WORK REQUIRED: Use the entries below and reproduce exactly the lines from the one containing "ФЭШН (865, 172)" down to the one containing "MY Stage & Light Design (281, 707)", both of them included.
[Start of Attachment]
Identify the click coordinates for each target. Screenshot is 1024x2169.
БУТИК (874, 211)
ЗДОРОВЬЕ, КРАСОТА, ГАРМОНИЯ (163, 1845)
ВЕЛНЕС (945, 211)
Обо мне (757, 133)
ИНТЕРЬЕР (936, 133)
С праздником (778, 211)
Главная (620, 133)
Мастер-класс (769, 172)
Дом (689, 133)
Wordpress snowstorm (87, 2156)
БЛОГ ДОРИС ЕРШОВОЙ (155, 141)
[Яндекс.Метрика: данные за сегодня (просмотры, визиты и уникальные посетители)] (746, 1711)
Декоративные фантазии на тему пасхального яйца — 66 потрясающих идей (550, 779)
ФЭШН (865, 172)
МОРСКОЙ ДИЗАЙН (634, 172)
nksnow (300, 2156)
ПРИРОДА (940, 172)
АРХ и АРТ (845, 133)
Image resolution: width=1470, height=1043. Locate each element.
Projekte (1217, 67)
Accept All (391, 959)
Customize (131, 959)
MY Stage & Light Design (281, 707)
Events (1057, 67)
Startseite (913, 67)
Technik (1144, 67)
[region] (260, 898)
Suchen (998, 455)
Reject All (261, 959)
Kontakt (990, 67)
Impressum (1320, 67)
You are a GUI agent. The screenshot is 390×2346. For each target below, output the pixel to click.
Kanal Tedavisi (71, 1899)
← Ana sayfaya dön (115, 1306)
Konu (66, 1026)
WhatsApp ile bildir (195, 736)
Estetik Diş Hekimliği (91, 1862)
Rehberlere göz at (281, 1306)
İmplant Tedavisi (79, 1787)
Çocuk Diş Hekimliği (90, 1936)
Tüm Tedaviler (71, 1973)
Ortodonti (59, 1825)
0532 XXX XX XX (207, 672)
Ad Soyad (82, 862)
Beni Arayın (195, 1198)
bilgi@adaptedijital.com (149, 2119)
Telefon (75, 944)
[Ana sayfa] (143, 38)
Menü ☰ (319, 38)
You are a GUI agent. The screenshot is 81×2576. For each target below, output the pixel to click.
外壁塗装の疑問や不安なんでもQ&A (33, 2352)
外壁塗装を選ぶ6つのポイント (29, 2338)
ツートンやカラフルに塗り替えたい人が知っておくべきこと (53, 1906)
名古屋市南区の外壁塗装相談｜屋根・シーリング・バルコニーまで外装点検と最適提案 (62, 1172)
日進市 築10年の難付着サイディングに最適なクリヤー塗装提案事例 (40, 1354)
[End of Attachment]
RESULT OF THE EXERCISE:
ФЭШН (865, 172)
МОРСКОЙ ДИЗАЙН (634, 172)
nksnow (300, 2156)
ПРИРОДА (940, 172)
АРХ и АРТ (845, 133)
Image resolution: width=1470, height=1043. Locate each element.
Projekte (1217, 67)
Accept All (391, 959)
Customize (131, 959)
MY Stage & Light Design (281, 707)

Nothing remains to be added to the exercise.